その確保の成否がグローバル戦略の推進に大きく影響する。組織の求心力を高めるには二つの方法論がある。有事における「危機」と平時における「挑戦」である。
2009年に起こったトヨタのリコール問題はトヨタのグローバル組織の求心力を一挙に高めた。トヨタは「ピンチをチャンスに」の発想で、より強いトヨタを再生した好例である。
そうした中、ホンダがF1に再び参戦することを決めた。これは平時の挑戦である。それによって「組織の求心力を」というトップの狙いが垣間見える。確かに本田宗一郎は、ホンダがまだ町工場のようなレベルの時にF1参戦を決め周りの度肝を抜いた。組織の求心力は否が応でも高まる。
しかしながら、今のホンダは既にグローバル企業、F1参戦と言っても求心力を喚起する程度は当時と比べて高が知れている。一方、ホンダは昨年リコールを連発、アメリカではエアバッグのリコール問題を抱えている。これはクライシスである。

## 課題
(A) 組織の求心力を論じた本文と、次の各記述が合っているかを判断せよ。それぞれ「はい」か「いいえ」で答え、決め手となる本文の語句をそのまま引用すること。(i) トヨタのリコール問題は2009年に起こった。(ii) 本田宗一郎がF1参戦を決めたのは、ホンダがすでにグローバル企業になってからだった。(iii) ホンダはアメリカでエアバッグのリコール問題を抱えている。
(B) 組織の求心力を論じた本文の最後の文に続けて、その先を書け。

## 収集資料
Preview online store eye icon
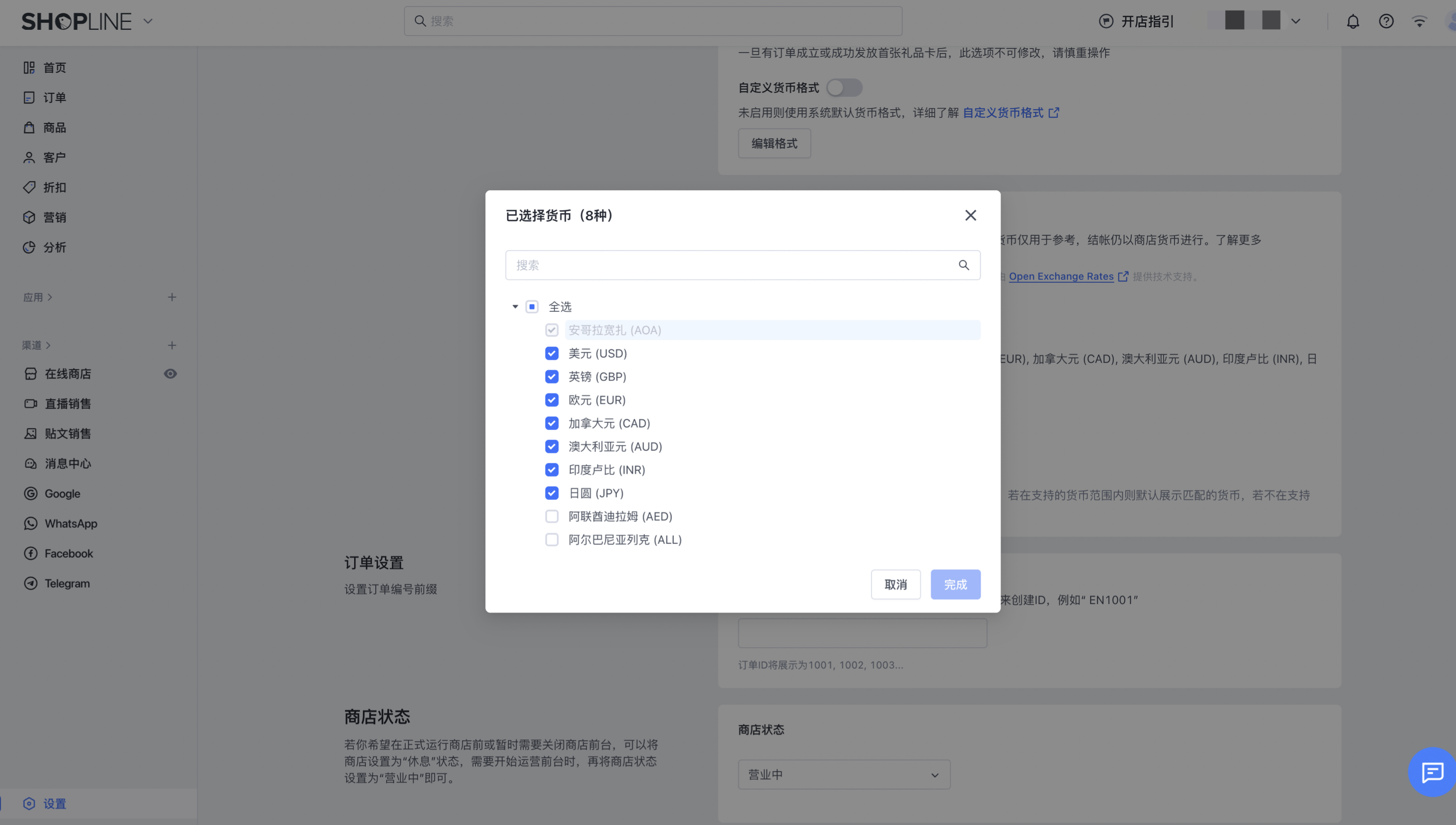Viewport: 1456px width, 825px height. (x=170, y=374)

## 解答
(A)
(i) はい。「2009年に起こったトヨタのリコール問題」
(ii) いいえ。「ホンダがまだ町工場のようなレベルの時にF1参戦を決め」
(iii) はい。「アメリカではエアバッグのリコール問題を抱えている」

(B)
今のホンダにとって、高級スポーツカー新型NSXの開発やF1参戦など平時の「挑戦」よりも、目の前にある今の「危機」に組織全体で取り組む方が遥かに組織の求心力を醸成し、意識改革を促進する。「ピンチをチャンスに」という発想である。平時の挑戦を有事の「挑戦」に切り替えるのである。
コミュニケーションの原理原則では「危機」の方が「挑戦」より人の意識を変える。組織の求心力の醸成、意識改革の推進、ホンダイズムへの原点回帰が急務の今、ホンダはどっちを使うのか。F1参戦で共感醸成か、それともリコール問題で危機意識醸成か。